TUGAS 1
Salin ulang bagian teks tentang Sultan Mahmud Syah III dari "Pesan dari Sultan" sampai "mengangkut barang dagangan.", lalu ganti "tengah malam" dengan "dini hari".

TEKS
Kisah Kedigdayaan Sultan Mahmud Syah III, Habisi Pasukan Belanda hingga Tak Bersisa
loading...
A
A
A
"Seekor Holanda pun tiada lagi tinggal dalam Negeri Riau setelah diserang pasukan Sultan Mahmud Riayat Syah itu". Sebuah catatan yang dituliskan oleh Raja Ali Haji di dalam Tuhfat al-Nafis, menjadi bukti bagaimana kedigdayaan Sultan Mahmud Syah III saat menghadapi pasukan Belanda.
Pertempuran hebat antara pasukan Sultan Mahmud Syah III dengan pasukan Belanda ini, terjadi di Riau Lingga. Peristiwa ini bermula saat Belanda mengirim David Ruhde ke Hulu Riau, pada bulan Juni 1785 untuk memegang jabatan Residen Belanda.
Kehadiran Belanda di Riau-Lingga tersebut, tidak disenangi oleh Sultan Mahmud Syah III. Dengan penuh kecerdikan dan siasat perang intelijen yang hebat, Sultan Mahmud Syah III berhasil mengirimkan utusannya secara diam-diam, Encik Talib ke wilayah Tempasuk di Sabah, Kalimantan.
Encik Talib memiliki tugas untuk mengirimkan pesan Sultan Mahmud Syah III, untuk meminta bantuan kepada Raja Tempasuk, Raja Ismail asal Johor untuk memerangi Belanda di Riau-Lingga.
Pesan dari Sultan Mahmud Syah III itu, mendapatkan respons yang sangat baik dari Raja Tempasuk. Bahkan, Raja Tempasuk mengirim tiga anaknya, yakni Raja Tebuk, Raja Alam, dan Raja Muda Umak, serta Datuk Sikolo. Pasukan bantuan ini dipimpin seorang panglima, yakni Raja Ismail.
Penyusupan pasukan Sultan Mahmud Syah III, didukung pasukan bantuan dari Raja Tempasuk yang dipimpin Raja Ismail, mulai melakukan penyusupan pada 13 Mei 1787. Pasukan ini menyusup ke selatan Terusan Riau, melalui jalur Penyengat, dan Senggarang.
Pada tengah malam, pasukan Sultan Mahmud Syah III mulai berada di benteng kecil yang berada di atas sebuah bukit. Pasukan ini terus maju menyusuri pegunungan dan bergerak cepat ke kapal besar yang mengangkut barang dagangan.

DATA KERJA

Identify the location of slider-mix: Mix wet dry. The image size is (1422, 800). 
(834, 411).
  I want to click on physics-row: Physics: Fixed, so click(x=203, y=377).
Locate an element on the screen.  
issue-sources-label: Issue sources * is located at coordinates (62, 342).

--

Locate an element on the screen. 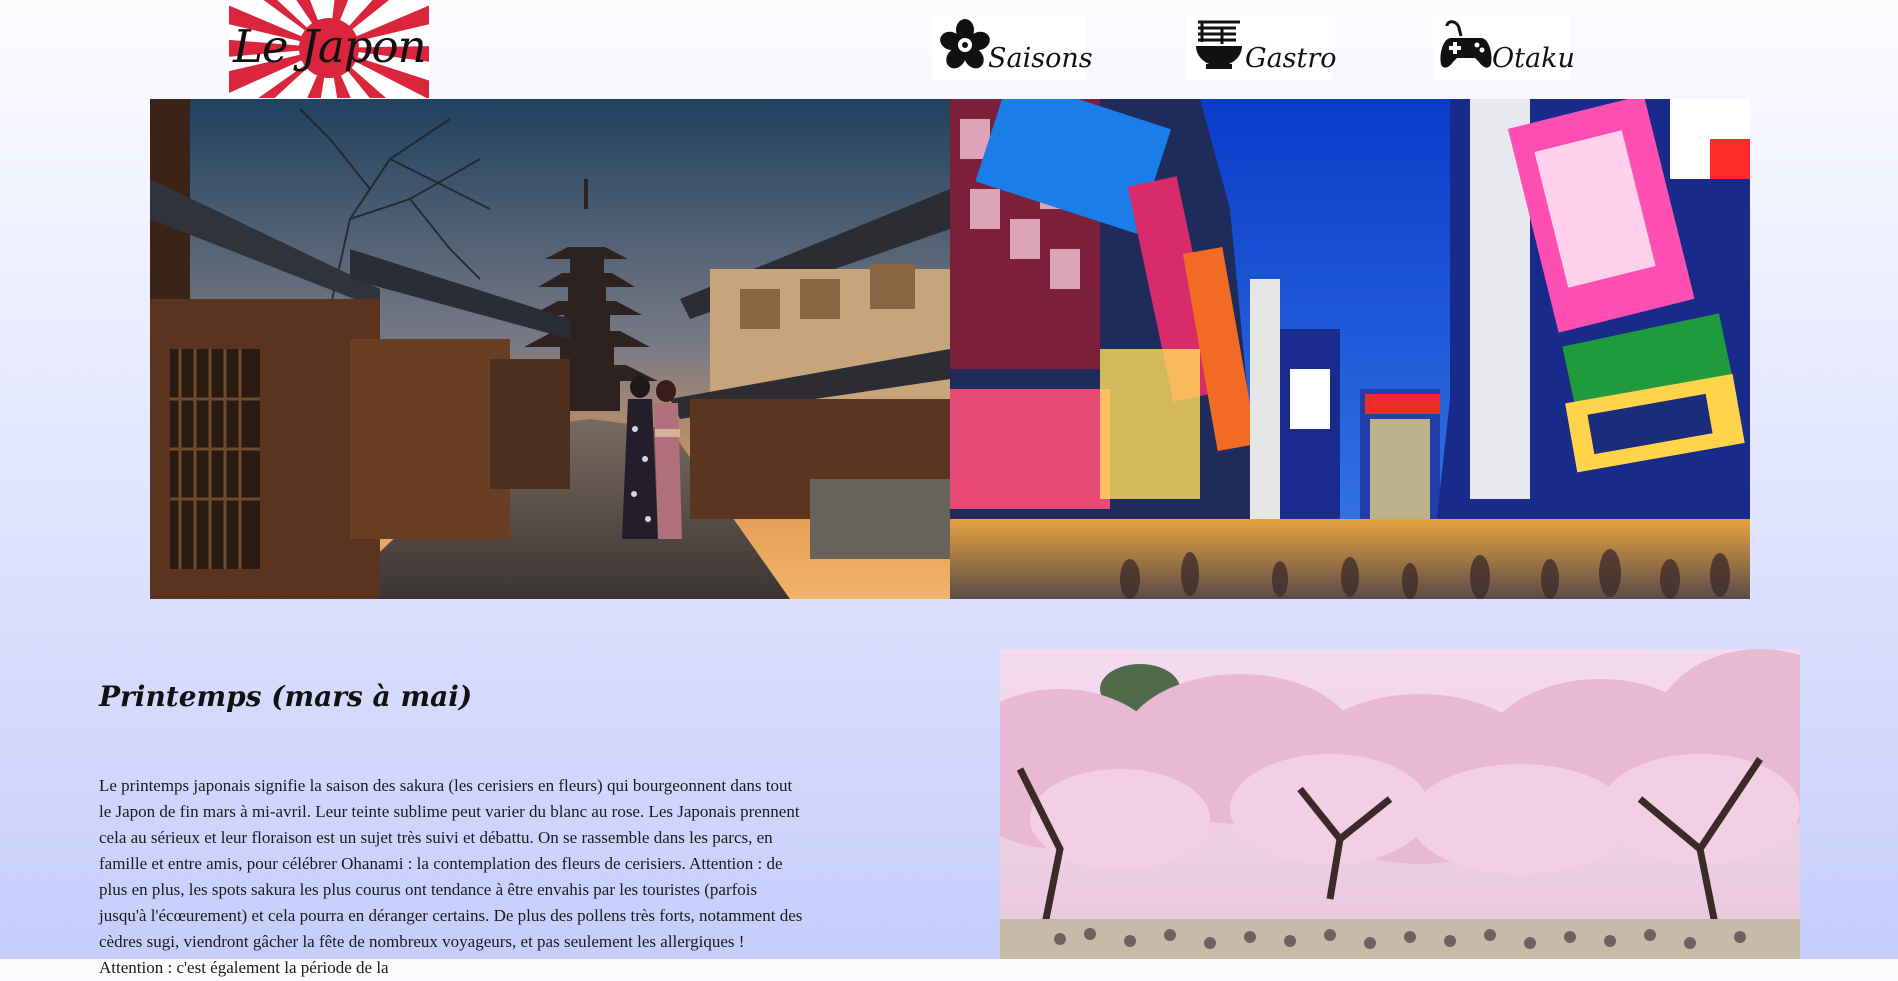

TUGAS 2
Cetak ulang tanpa perubahan baris-baris entri dari baris yang memuat "Identify the location" sampai baris yang memuat "issue-sources-label: Issue sources", termasuk kedua baris tersebut.

JAWABAN LATIHAN 1
Pesan dari Sultan Mahmud Syah III itu, mendapatkan respons yang sangat baik dari Raja Tempasuk. Bahkan, Raja Tempasuk mengirim tiga anaknya, yakni Raja Tebuk, Raja Alam, dan Raja Muda Umak, serta Datuk Sikolo. Pasukan bantuan ini dipimpin seorang panglima, yakni Raja Ismail.
Penyusupan pasukan Sultan Mahmud Syah III, didukung pasukan bantuan dari Raja Tempasuk yang dipimpin Raja Ismail, mulai melakukan penyusupan pada 13 Mei 1787. Pasukan ini menyusup ke selatan Terusan Riau, melalui jalur Penyengat, dan Senggarang.
Pada dini hari, pasukan Sultan Mahmud Syah III mulai berada di benteng kecil yang berada di atas sebuah bukit. Pasukan ini terus maju menyusuri pegunungan dan bergerak cepat ke kapal besar yang mengangkut barang dagangan.

JAWABAN LATIHAN 2
Identify the location of slider-mix: Mix wet dry. The image size is (1422, 800). 
(834, 411).
  I want to click on physics-row: Physics: Fixed, so click(x=203, y=377).
Locate an element on the screen.  
issue-sources-label: Issue sources * is located at coordinates (62, 342).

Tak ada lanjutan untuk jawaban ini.